Needs a elegant solution apart from hit and trial (1)

$x+\sqrt{y}=27\Rightarrow x=27-\sqrt{y}...(1)$ $\sqrt{x}-y=1\\ \Rightarrow x=(y+1)^2$ $\Rightarrow 27-\sqrt{y}=y^2+2y+1~~(\text{Using (1)})$ Let $\sqrt {y}=t$ $\Rightarrow t^4-18t^2-t-54=0\\ \Rightarrow (t-2)(t^3+2t^2+6t+13)=0$ $\Rightarrow \sqrt {y} =t=2~\color{#302B94}{(**)}$ $\Rightarrow y=4 ,x=27-\sqrt{y}=25$ $\Large 25+4=\huge\boxed{\color{#007fff}{29}}$ .

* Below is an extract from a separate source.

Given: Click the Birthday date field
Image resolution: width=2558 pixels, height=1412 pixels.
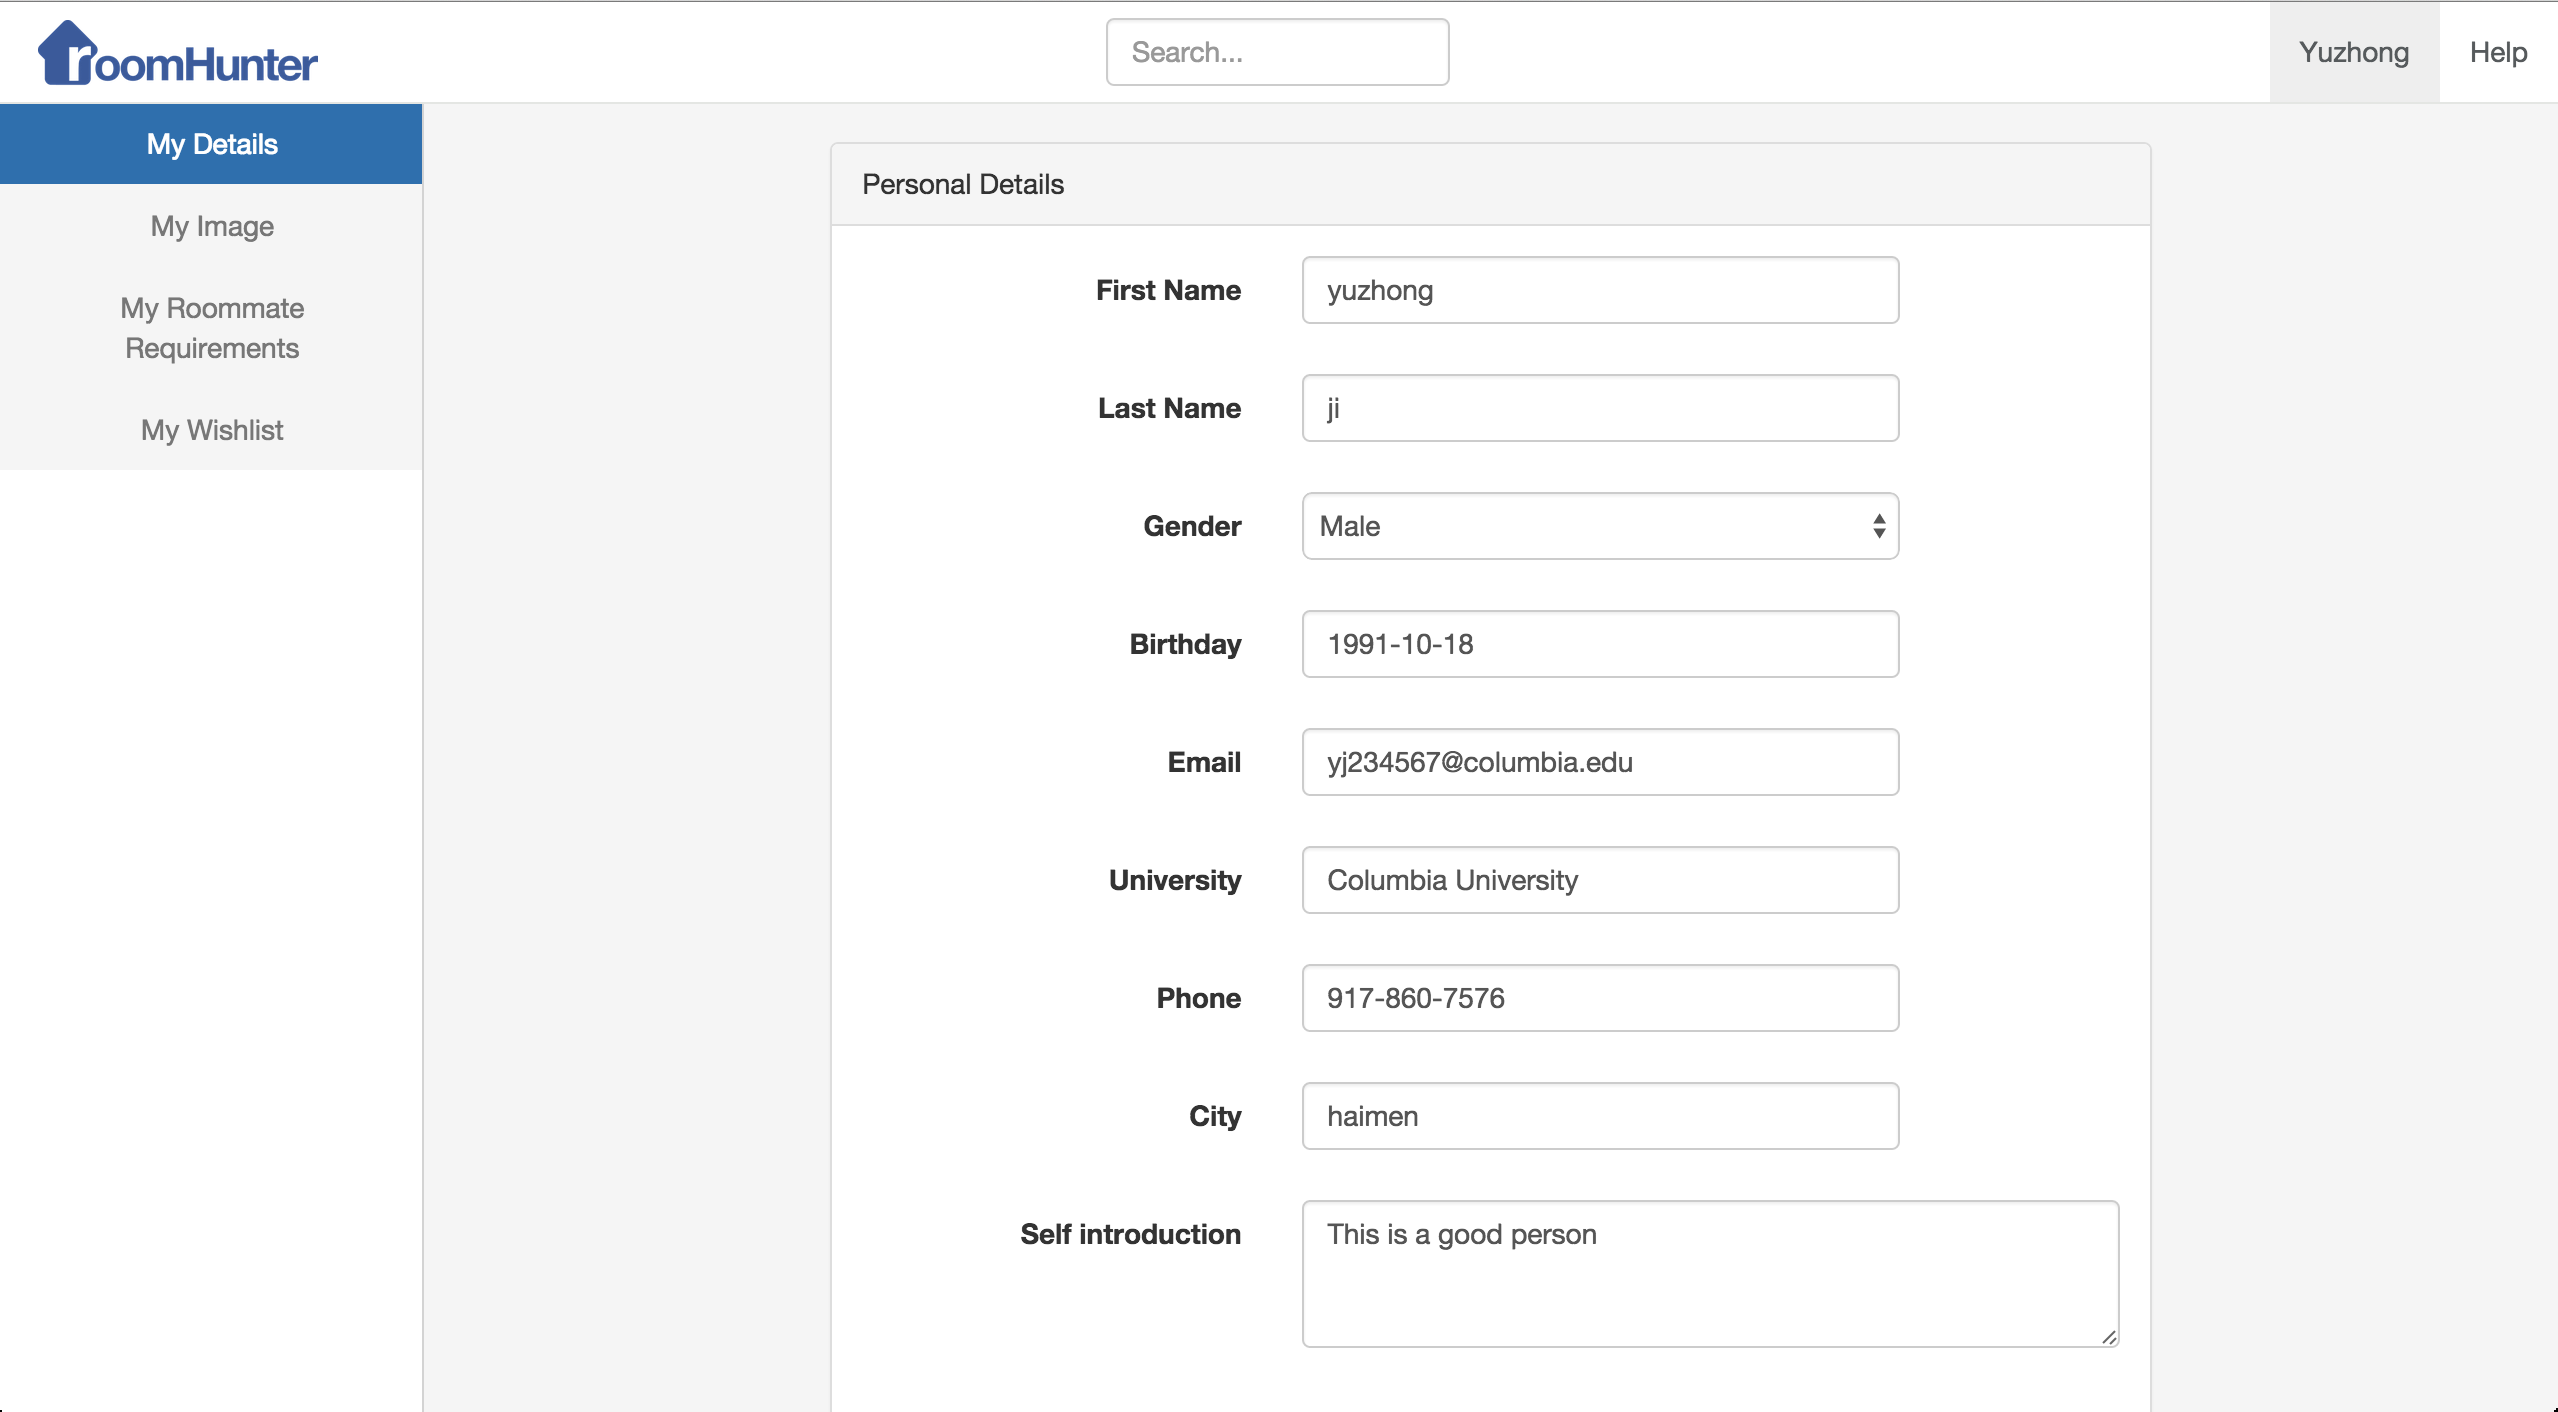Looking at the screenshot, I should [1599, 644].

$\color{forestgreen}{\boxed{\color{#302B94}{**\text{Further Analysis}}}}$

Let f(t)= $t^3+2t^2+6t+13$ . Differentiating $t^3+2t^2+6t+13$ we can easily see that it is a increasing function(and also: $\lim_{x\rightarrow\infty}f(t)=+\infty, \lim_{x\rightarrow{-\infty}}f(t)=-\infty$ which implies it can yield only one real t) and also f(-3)<0 and f(-2)>0 implies that only value of t lies between -3 and -2 {Apply Intermediate Value Theorem }which can be easily rejected since y is a positive integer.